* Material supplied

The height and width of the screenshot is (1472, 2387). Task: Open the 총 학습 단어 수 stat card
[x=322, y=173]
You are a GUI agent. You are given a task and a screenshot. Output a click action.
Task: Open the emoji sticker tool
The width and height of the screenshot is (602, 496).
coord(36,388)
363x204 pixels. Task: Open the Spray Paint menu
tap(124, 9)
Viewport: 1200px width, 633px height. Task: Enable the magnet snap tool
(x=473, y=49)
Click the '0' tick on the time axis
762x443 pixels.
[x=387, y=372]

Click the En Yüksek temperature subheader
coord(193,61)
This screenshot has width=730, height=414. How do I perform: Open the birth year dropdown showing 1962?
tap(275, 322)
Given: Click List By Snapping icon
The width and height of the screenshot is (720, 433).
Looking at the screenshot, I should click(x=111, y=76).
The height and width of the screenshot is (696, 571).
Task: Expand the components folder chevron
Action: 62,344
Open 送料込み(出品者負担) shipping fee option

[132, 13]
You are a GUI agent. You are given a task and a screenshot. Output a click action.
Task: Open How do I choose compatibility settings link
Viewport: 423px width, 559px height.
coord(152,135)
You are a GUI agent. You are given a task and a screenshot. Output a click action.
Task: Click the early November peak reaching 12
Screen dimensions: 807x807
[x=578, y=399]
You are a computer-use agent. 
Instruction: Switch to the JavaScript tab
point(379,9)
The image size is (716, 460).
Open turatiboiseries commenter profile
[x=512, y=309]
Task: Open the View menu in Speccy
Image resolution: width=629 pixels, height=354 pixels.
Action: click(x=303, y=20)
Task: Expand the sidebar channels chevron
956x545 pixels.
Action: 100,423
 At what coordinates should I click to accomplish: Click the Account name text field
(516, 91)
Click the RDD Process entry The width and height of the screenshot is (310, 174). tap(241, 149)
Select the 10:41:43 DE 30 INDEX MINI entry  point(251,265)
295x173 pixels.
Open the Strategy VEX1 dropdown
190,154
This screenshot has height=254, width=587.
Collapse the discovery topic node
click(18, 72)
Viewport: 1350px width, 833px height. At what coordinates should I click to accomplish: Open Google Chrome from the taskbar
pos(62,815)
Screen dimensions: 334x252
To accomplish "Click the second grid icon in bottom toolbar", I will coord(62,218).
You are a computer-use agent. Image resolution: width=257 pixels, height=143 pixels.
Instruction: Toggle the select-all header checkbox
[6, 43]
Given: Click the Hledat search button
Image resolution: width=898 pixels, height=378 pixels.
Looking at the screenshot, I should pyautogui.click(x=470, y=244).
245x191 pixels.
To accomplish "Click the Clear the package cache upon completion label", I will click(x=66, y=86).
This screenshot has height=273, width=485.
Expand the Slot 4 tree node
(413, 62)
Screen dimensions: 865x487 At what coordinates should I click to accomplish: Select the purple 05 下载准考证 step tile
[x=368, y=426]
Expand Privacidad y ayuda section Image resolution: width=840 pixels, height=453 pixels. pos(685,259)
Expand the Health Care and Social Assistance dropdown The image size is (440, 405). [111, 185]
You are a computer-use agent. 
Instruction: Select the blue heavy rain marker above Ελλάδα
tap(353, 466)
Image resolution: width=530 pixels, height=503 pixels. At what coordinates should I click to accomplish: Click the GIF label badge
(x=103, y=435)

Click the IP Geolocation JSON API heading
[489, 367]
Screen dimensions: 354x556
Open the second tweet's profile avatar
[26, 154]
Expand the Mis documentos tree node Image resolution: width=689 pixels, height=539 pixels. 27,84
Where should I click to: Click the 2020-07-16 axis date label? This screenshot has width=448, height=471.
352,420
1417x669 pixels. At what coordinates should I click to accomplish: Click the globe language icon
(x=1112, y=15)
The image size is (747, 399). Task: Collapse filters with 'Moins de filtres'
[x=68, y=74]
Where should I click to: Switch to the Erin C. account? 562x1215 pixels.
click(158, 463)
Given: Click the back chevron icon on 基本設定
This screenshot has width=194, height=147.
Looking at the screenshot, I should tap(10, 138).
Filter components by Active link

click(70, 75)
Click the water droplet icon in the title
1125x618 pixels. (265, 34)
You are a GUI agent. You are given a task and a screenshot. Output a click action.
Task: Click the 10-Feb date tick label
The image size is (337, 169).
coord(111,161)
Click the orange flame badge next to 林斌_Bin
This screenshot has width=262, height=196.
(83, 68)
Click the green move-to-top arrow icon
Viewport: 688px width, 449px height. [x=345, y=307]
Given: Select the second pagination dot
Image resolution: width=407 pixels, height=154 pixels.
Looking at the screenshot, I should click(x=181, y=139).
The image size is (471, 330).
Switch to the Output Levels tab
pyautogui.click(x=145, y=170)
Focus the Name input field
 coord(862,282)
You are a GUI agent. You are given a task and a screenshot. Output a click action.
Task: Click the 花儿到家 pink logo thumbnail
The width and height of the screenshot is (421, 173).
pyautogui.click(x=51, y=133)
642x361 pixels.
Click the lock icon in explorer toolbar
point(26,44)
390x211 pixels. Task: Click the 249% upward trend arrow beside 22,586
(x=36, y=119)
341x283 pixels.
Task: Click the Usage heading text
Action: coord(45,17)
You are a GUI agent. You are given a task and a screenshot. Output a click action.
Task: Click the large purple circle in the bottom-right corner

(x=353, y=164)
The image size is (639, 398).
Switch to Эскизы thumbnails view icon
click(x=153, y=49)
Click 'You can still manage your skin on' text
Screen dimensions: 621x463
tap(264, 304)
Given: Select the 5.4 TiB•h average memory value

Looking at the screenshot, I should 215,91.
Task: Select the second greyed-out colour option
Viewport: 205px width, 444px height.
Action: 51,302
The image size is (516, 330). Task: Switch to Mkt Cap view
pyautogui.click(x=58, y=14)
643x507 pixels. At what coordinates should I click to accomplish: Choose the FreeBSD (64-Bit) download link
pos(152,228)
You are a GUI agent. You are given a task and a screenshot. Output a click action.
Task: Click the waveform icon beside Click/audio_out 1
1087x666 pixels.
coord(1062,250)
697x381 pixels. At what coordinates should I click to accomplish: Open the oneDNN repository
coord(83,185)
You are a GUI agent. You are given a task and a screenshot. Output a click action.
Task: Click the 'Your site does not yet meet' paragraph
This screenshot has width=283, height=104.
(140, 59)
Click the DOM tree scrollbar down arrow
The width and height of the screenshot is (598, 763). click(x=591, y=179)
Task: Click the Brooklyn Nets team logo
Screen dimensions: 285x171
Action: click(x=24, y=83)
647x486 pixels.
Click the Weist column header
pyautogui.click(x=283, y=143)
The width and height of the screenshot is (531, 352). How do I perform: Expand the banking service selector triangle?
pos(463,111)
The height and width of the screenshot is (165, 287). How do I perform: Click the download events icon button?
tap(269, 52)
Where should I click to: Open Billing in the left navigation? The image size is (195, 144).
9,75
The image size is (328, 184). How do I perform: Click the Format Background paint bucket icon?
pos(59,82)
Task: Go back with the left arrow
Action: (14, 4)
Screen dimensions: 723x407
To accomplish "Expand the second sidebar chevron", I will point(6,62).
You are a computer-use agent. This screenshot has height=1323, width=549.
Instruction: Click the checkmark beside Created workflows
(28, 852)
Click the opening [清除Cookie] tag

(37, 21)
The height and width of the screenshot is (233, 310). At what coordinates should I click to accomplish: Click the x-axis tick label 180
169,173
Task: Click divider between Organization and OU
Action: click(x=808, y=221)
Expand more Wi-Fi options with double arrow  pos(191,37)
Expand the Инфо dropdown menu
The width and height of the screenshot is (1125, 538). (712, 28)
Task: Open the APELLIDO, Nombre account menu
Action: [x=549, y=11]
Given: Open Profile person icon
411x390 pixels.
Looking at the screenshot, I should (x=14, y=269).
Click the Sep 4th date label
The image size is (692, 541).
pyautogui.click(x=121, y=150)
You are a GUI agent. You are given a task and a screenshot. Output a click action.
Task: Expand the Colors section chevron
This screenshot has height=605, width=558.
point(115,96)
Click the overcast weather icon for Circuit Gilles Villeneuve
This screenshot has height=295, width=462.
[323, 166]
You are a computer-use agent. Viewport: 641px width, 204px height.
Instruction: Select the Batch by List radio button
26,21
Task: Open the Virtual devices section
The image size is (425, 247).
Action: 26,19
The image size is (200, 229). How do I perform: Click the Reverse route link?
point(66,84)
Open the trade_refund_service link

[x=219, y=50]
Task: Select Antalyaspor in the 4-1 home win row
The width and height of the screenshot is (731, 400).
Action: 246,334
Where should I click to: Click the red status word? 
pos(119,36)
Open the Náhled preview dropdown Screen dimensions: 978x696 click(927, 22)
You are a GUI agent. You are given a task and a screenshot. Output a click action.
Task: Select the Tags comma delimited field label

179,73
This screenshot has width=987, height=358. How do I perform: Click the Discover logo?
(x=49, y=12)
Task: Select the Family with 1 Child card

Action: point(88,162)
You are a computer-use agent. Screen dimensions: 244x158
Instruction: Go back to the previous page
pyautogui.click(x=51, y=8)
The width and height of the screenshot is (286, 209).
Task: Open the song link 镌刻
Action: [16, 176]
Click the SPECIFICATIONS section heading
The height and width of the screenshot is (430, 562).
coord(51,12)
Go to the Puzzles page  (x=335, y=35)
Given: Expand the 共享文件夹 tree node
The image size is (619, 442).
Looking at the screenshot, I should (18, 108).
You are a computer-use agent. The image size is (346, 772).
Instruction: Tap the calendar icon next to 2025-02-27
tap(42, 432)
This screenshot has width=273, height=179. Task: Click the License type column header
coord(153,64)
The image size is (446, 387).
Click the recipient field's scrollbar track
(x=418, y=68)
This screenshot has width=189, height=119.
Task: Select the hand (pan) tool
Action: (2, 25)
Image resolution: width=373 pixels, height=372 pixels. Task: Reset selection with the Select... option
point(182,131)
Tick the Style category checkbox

* What you need to do
What lines in the data above carry "section"? Return them all.

* Reply to the exercise
Expand Privacidad y ayuda section Image resolution: width=840 pixels, height=453 pixels. pos(685,259)
Task: Expand the Colors section chevron
Task: Open the Virtual devices section
Click the SPECIFICATIONS section heading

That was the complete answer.